I don’t enjoy knowing that others are in pain too, but it does make me feel a little less freakish. Nobody wants to be out there all alone, but that’s where I’ve been for as long as I can remember. I grew up with our grandparents, and Tammy and Larry stayed with our father who’d married the woman that became Bruce’s mother. They all grew up in the same house, while I was the freak.

People have told me my entire life to just “shut up and get over it already” and “that was in the past” and any other kind of half baked Zig Ziglar or Hallmark Card cutesy slogan. “God is in the driver’s seat” and “Everything happens for a reason” is really easy to say when you’re doing ok.
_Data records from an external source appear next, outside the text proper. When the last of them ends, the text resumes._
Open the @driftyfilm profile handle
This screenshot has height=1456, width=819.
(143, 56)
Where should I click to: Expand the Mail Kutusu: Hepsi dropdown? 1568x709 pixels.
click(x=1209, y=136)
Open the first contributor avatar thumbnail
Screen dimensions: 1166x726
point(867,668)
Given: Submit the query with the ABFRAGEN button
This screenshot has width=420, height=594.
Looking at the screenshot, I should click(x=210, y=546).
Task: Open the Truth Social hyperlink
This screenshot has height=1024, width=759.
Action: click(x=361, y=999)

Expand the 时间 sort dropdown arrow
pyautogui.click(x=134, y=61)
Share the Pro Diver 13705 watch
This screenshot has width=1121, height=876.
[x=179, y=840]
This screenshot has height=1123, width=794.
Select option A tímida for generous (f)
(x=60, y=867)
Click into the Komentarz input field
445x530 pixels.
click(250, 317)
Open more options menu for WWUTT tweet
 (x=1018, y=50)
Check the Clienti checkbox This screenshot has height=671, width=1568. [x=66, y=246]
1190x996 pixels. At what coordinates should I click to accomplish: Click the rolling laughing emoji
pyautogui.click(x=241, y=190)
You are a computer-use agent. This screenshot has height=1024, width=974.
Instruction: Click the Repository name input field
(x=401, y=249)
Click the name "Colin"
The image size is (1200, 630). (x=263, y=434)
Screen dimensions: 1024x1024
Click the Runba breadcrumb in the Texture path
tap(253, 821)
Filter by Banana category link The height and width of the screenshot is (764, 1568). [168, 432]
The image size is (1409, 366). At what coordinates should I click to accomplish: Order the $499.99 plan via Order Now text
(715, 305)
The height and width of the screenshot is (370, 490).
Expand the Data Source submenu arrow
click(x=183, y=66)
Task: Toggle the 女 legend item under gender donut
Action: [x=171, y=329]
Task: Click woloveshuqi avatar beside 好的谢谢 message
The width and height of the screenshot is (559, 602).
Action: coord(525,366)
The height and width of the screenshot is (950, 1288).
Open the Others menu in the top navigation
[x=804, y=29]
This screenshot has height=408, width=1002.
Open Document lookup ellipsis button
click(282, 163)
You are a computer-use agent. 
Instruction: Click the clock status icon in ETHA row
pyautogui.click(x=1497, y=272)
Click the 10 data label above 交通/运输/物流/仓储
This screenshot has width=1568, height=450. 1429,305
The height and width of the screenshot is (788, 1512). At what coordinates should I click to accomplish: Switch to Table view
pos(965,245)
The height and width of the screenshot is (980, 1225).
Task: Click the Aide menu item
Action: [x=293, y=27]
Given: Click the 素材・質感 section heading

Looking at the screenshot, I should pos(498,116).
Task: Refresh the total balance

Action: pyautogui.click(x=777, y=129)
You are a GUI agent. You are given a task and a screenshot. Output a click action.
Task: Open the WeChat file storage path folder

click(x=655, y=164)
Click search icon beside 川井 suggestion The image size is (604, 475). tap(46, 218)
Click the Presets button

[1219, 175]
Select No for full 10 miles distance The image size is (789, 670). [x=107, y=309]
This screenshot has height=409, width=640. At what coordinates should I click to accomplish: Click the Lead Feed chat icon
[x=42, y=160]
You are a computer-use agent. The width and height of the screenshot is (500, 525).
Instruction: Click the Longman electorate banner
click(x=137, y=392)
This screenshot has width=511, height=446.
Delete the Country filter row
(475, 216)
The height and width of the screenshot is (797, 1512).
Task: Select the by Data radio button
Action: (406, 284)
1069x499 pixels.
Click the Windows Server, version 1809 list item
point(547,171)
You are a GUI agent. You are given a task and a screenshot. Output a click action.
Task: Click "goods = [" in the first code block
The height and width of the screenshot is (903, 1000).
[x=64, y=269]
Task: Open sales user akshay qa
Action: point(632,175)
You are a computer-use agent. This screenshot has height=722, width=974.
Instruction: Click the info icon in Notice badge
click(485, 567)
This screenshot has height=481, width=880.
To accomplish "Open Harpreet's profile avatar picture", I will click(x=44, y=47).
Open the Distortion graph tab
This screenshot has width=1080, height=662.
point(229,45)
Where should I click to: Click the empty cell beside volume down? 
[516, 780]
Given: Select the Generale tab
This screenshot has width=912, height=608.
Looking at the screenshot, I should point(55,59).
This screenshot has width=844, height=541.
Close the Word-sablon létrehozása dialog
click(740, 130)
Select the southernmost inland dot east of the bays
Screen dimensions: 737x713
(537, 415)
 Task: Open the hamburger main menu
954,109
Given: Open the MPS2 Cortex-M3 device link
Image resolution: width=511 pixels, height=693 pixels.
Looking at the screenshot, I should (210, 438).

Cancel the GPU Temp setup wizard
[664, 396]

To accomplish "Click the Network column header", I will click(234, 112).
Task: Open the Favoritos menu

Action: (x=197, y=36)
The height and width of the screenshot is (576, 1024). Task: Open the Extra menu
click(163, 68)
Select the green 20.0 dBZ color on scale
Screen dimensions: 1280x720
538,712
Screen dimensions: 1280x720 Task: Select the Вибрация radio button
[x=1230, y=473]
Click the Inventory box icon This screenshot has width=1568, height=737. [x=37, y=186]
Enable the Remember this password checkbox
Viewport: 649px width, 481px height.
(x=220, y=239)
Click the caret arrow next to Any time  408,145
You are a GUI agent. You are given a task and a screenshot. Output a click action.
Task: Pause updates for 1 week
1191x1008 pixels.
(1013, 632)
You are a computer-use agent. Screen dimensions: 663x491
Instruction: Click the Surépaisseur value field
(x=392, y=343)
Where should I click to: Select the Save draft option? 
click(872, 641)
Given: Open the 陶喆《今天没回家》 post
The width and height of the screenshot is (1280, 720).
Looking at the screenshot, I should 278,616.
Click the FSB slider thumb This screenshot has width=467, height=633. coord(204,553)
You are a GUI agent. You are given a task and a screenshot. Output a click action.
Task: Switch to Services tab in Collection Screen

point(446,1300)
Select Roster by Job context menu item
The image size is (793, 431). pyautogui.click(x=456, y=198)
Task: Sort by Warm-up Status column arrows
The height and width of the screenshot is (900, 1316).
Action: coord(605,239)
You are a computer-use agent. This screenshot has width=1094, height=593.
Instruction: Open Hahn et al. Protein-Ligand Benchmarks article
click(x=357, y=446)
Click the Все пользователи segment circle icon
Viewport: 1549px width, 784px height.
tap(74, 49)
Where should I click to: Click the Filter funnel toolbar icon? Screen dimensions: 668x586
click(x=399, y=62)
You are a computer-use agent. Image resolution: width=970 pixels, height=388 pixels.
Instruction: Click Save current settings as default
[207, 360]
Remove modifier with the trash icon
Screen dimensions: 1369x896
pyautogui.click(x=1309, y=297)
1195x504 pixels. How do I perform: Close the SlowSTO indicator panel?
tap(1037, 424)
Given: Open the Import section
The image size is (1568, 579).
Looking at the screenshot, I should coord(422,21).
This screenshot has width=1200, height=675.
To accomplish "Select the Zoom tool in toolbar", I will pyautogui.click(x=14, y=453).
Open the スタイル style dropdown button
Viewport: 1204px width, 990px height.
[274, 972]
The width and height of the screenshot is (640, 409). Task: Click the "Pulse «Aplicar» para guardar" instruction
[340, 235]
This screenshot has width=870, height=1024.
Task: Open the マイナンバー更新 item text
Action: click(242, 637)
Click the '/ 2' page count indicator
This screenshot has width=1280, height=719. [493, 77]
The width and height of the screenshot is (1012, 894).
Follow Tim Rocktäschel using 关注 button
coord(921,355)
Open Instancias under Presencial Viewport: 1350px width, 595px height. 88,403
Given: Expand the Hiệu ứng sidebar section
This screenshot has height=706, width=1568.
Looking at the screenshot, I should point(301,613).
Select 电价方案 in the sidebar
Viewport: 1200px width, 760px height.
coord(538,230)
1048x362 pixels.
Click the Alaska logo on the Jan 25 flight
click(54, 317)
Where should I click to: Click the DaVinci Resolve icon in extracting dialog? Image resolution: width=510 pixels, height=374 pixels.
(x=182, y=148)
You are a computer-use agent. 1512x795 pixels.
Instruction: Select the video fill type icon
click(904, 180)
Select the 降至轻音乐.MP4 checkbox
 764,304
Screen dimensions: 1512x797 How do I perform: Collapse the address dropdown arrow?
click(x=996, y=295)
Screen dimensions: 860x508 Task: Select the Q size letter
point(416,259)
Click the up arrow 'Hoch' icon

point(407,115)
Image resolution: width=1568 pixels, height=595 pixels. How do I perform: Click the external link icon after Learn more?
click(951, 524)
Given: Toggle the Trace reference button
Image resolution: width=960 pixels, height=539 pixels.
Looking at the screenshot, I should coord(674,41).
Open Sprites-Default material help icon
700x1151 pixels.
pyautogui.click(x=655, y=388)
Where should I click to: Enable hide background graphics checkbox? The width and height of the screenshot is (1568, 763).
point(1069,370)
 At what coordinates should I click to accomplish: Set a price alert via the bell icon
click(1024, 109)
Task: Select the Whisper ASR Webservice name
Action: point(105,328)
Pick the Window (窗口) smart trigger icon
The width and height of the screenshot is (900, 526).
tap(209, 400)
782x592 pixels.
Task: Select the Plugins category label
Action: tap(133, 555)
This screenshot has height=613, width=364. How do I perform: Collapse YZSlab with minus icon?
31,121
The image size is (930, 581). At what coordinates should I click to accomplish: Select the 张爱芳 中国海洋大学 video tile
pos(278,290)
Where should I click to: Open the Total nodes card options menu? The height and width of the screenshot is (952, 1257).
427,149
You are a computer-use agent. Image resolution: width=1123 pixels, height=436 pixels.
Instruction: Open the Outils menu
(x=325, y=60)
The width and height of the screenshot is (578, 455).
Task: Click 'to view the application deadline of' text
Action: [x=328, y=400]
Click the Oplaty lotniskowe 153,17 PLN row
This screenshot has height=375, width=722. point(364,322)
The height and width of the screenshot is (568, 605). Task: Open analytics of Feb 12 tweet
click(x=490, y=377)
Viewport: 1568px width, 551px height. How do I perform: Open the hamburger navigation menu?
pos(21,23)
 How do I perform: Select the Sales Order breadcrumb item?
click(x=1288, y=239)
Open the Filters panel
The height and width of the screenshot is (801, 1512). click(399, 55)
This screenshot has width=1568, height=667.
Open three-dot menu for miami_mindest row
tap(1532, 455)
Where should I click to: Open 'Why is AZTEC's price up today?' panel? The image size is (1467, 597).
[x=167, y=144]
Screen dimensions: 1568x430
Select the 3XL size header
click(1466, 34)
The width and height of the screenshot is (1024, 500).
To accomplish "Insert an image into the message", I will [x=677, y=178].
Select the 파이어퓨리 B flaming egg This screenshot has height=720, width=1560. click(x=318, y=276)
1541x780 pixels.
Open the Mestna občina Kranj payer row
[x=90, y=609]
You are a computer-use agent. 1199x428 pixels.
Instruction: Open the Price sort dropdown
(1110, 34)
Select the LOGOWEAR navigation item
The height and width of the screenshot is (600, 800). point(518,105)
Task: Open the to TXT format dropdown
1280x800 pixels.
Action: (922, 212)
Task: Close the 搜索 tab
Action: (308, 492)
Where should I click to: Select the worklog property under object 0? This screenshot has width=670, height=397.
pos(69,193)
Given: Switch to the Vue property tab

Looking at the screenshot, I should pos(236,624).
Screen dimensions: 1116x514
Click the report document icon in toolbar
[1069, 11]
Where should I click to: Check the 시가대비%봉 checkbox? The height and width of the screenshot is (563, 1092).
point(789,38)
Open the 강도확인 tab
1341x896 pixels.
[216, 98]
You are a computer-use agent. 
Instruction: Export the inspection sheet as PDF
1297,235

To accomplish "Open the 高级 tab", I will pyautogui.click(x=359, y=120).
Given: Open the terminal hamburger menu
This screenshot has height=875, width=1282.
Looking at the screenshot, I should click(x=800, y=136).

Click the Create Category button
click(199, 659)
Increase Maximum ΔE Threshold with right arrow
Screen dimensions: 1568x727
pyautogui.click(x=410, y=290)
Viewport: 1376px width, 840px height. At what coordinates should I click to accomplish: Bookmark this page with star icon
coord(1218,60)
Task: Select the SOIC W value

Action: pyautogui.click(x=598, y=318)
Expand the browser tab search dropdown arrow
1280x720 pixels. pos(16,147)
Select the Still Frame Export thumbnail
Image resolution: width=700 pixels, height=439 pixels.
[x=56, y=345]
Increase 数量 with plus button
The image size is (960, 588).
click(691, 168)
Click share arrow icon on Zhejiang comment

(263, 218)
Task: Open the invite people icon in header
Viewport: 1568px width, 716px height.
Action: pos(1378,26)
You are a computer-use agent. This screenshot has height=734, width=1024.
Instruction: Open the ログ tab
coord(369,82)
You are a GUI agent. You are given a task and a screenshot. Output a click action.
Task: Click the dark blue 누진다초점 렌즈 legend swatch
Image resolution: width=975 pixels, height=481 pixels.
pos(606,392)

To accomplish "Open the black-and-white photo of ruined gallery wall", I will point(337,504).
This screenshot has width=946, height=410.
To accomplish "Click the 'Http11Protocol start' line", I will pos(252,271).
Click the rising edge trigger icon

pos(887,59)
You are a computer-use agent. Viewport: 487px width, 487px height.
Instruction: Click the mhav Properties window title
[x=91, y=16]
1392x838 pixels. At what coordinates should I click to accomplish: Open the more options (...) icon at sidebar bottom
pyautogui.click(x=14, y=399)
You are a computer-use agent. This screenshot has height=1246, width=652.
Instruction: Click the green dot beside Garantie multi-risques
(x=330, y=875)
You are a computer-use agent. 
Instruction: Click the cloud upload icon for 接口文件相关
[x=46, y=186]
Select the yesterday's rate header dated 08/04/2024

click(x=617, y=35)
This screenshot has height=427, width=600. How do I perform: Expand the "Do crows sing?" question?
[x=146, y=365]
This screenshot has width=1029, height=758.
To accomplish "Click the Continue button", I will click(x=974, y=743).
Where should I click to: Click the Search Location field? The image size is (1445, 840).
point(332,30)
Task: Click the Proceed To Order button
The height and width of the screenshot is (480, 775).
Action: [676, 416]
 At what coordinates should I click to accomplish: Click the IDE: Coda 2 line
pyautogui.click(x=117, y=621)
Well, I’m not ok and I know it. I’ve tried to “suck it up” and “hang in there” as long as anyone can, but after enough time passes one realizes the hoped for “ship” is just never going to come in. If it hasn’t by now, it isn’t coming. My mother left and never came back, and that’s what dented my can the deepest. If she was dead at least I could have closure, but she isn’t. All I have is pain.

My self esteem and self worth is completely in the toilet. How the hell could I expect to attract the ideal quality mate when I’ve got so many things still hurting so badly inside? If I at least had some financial security I wouldn’t be under so much constant stress to survive month to month.

The people that tell me to “lighten up your blog” can kiss the fuzziest part of my pink buttocks. This is not for you. If you want light and fluffy, go read Marmaduke in your morning newspaper. This is mainly for myself, but also those that have had to navigate their own insane life jungle. It isn’t easy even when things are ‘normal’, but for dented cans life can be absolute hell on Earth.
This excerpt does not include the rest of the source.